▶ STATED TASK: From the data below, pull out every line that contains the word "height", and copy each of those lines in full.

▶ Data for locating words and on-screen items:
* * * * *
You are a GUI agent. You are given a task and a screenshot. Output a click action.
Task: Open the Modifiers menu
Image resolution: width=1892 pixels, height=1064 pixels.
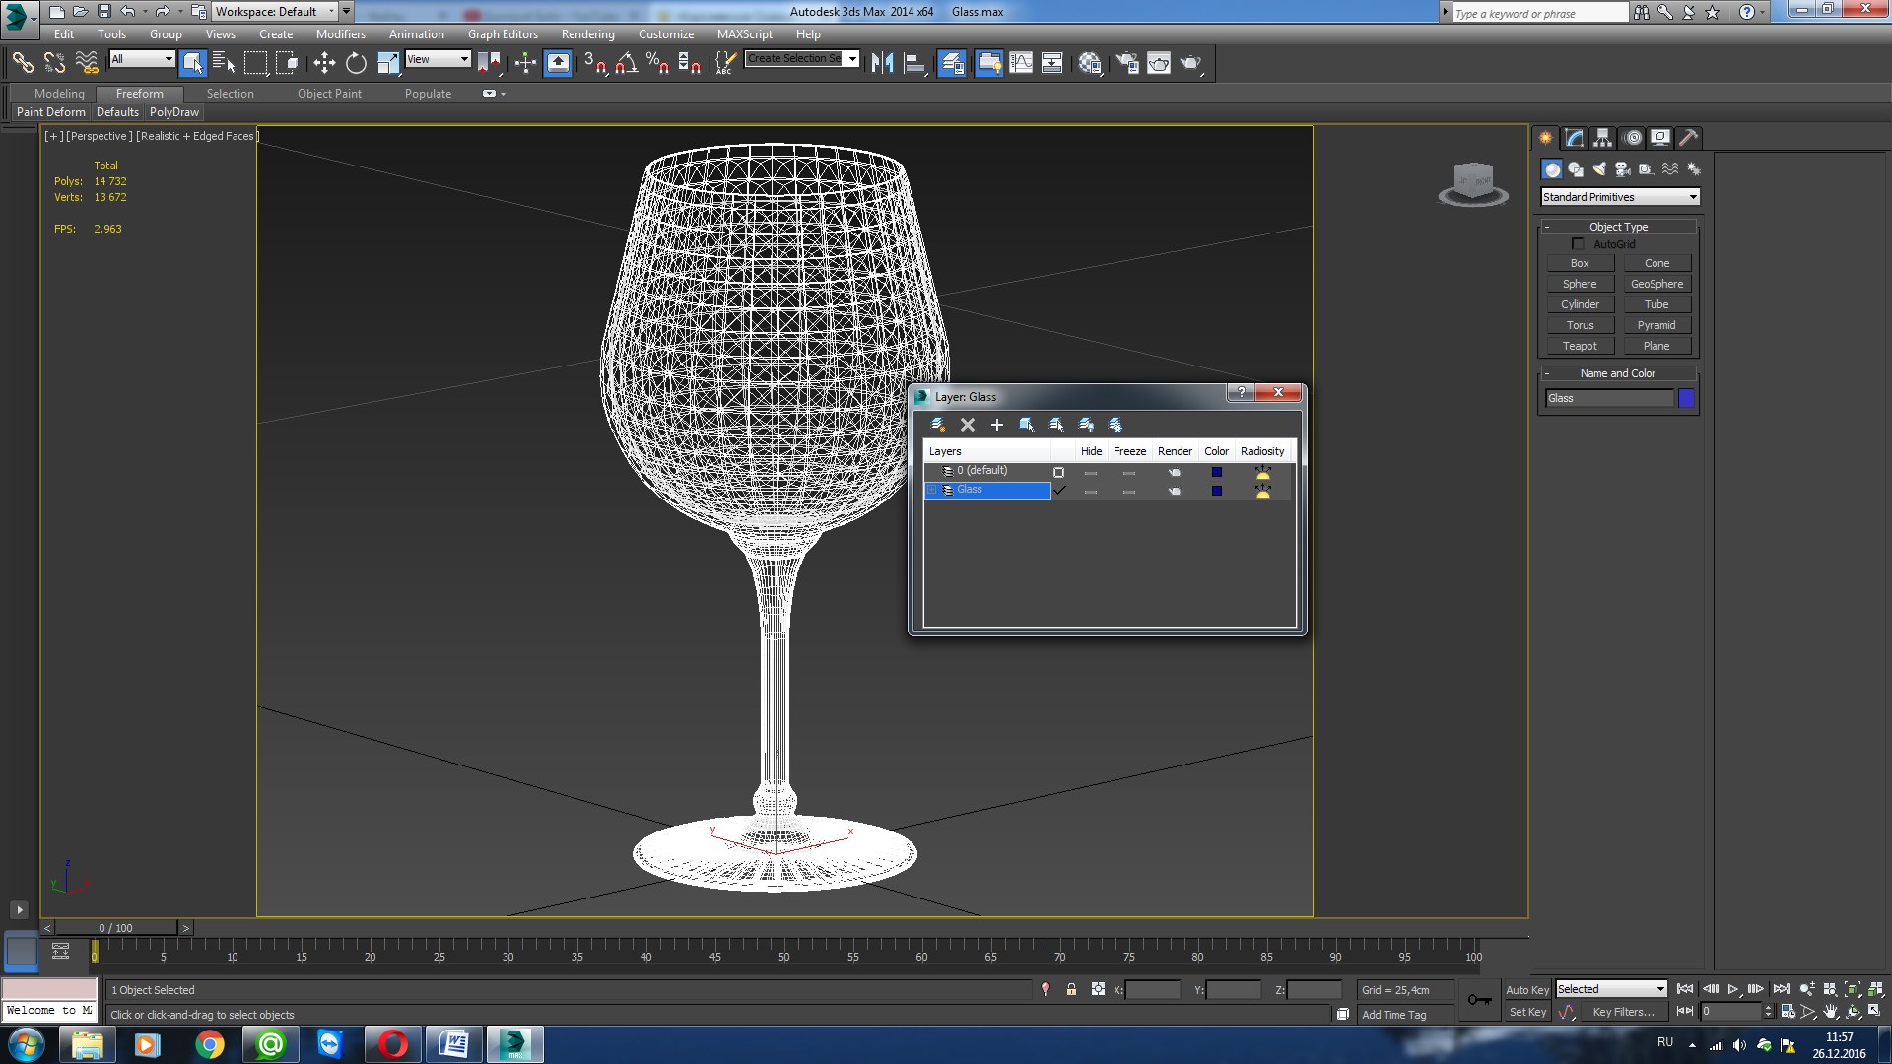tap(340, 33)
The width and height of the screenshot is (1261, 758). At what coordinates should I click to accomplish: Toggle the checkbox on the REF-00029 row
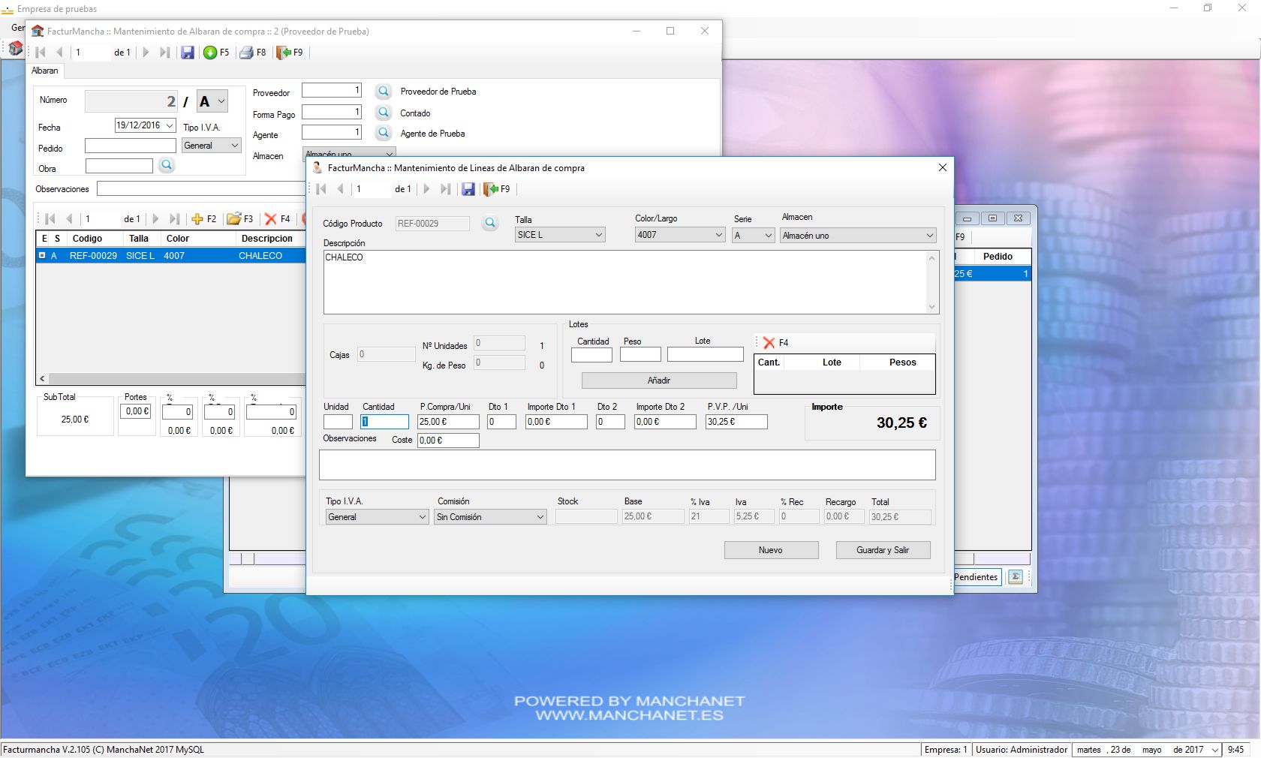tap(43, 256)
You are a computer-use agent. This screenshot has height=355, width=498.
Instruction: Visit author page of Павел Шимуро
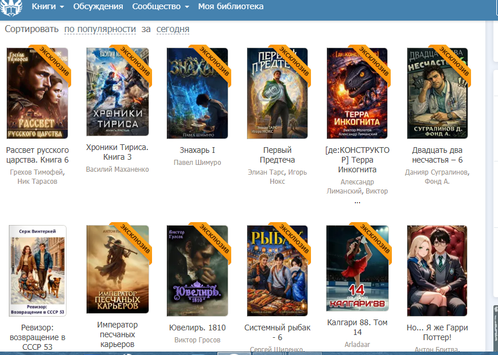tap(197, 163)
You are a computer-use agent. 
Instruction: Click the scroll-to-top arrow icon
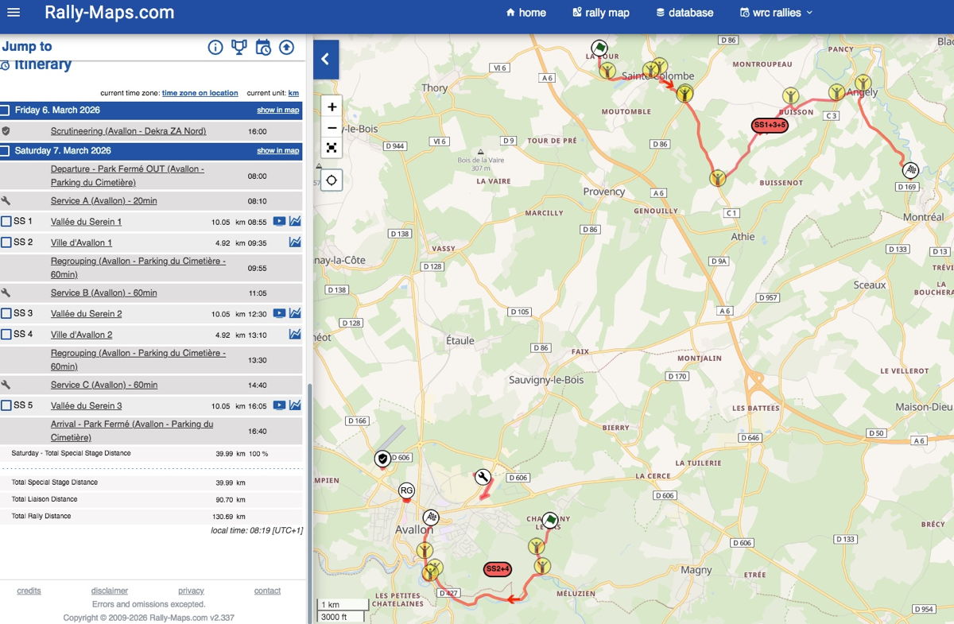point(287,48)

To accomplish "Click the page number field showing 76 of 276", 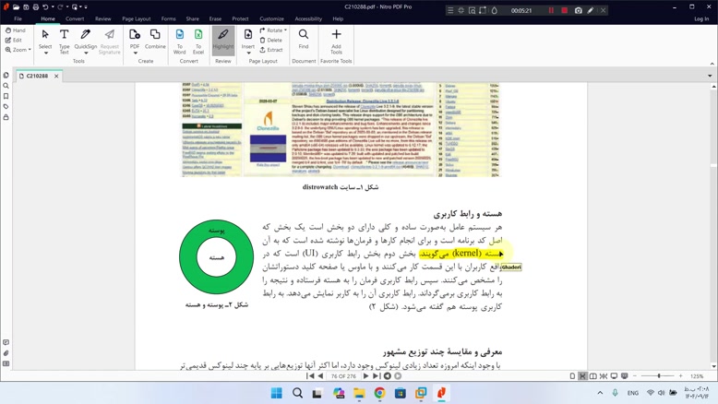I will (x=345, y=376).
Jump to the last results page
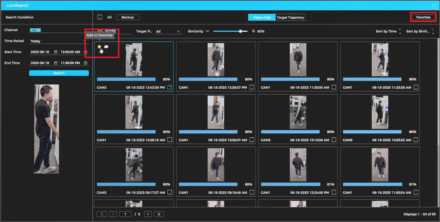 [159, 214]
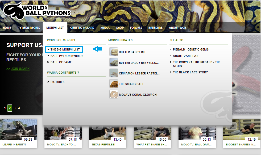
Task: Expand the Python Regius menu
Action: [29, 28]
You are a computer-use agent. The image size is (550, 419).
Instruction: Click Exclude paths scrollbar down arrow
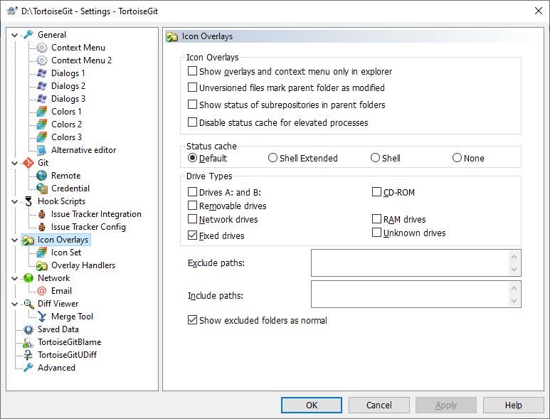point(515,270)
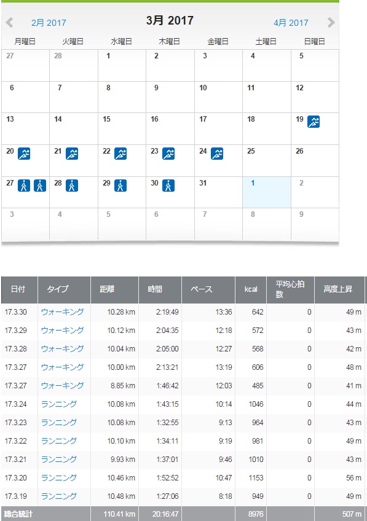
Task: Go to previous month with left arrow
Action: pos(9,23)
* * * * *
▶ RIGHT ANSWER:
Image resolution: width=1892 pixels, height=1064 pixels.
The width and height of the screenshot is (1261, 758). At what coordinates should I click to accomplish: Toggle the checkbox on the REF-00029 row
You are a computer-use agent. This screenshot has height=355, width=498.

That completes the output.